The second type of person in these classrooms are the "intervention specialists," a job title given to someone who has a college degree and who does what I have been doing.  The intervention specialist's job is simply to assist the teacher -- in other words, to take directions from the teacher and do various things that need to be done.  This may include taking a student to a "mainstream" class somewhere outside their normal classroom.  Or it may include sitting next to a student and helping them read a simple text.  Or it may include working with a students on math problems, getting the student to focus and work on the problems in front of him instead of paying attention to other things going on in the classroom.  Sometimes it may include sitting with a student in the cafeteria and literally feeding them.

The third type of adult in these classrooms are known as "aides."  For some reason, aides, who do the same thing as "intervention specialists," are paid several dollars an hour less than "intervention specialists."  Some of these aides are incredibly skilled, certainly far more skilled than myself.

I think, for instance, of a student named Charlie, who was so severely handicapped that he could not speak, and spent a lot of his time simply sitting in his chair and compulsively jumping up and down.  Sometimes he made little noises as he did this.  Charlie's ability level was extremely low.  He could take a toy suitable for a very young child and fit different shapes into slots that matched the different shapes.  If one held a book open in front of him, sometimes he would look at the pictures quietly for a minute or two.  But when he came to the classroom he couldn't do much more.

One of the things these children are taught is to keep clean by washing their hands after going to the toilet and before meals.  One particular aide in that classroom, Ralph, is someone whom I really regard as a miracle worker.  He is a middle-aged African-American man who at times seemed quite stern, but who successfully worked very hard to teach Charlie a few basic skills.  For instance, he took Charlie from a state in which he had to be led to the sink and have water turned on and off for him so he could wash his hands to the point where he could be told to wash his hands by himself.  Charlie became able to get up, go to the sink, turn the water on (which he had not been able to do previously), push a liquid soap dispenser for soap, wash his hands, turn the water off, dry his hands with a paper towel, and then return to his seat, all by himself.

Some parents with severely disabled children (the politically correct term these days, I think, is "challenged") work very hard to improve their children's skills and enrich their lives.  Others, when the child gets home, just park their kid in front of a TV set and ignore them unless it is time to feed them or put them to bed.  Charlie's mother gave a good show of being concerned about her child.  For instance, she wanted something most teachers do not provide, a written summary of how Charlie did every day in his school activities.  I began keeping a special notebook with daily entries because the classroom teacher in charge didn't have time to do this.  Charlie's mother, however, did almost nothing to help Charlie once he was at home.

I don't think she was even aware of the miracle that Ralph had achieved with her kid.

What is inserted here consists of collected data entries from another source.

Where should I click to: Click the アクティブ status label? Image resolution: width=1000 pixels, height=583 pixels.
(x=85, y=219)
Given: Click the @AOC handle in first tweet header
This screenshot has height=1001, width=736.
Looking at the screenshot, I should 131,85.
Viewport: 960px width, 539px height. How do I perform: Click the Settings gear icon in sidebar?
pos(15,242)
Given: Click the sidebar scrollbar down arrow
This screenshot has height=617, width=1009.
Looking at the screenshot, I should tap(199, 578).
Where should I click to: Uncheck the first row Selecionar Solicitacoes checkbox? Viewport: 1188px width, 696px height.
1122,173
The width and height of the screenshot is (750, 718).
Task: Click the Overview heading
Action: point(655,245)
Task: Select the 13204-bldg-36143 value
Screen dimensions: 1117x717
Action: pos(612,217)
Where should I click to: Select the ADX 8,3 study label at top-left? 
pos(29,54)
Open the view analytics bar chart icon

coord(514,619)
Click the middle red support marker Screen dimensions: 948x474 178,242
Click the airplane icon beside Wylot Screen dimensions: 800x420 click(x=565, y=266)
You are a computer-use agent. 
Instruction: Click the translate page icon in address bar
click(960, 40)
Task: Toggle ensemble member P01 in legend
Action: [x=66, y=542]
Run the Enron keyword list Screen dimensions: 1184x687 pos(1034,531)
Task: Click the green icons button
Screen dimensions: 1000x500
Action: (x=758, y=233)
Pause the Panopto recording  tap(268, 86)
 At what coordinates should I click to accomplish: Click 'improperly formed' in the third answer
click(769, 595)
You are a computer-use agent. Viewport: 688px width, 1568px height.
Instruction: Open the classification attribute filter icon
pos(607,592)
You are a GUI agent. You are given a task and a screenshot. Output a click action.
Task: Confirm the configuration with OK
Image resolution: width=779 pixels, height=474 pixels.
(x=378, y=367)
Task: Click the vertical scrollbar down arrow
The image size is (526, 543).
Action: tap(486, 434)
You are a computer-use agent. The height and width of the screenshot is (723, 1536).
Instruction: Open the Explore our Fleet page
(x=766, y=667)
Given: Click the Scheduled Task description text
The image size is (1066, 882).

Four or five times I have walked into a classroom, have started a class and have been told by a student  -- usually a young female -- right off the bat and without provocation, "You know, we hate substitute teachers."  This is part of high school culture.  It has evidently been part of high school culture for many years because when I've told middle-aged friends that I have been substitute teaching, most of the time they comment that when they were in school they used to give their substitute teachers a hard time.  My usual response when confronted this way is to say as casually as possible, "I didn't come here for love.  If I wanted love, I would get a dog."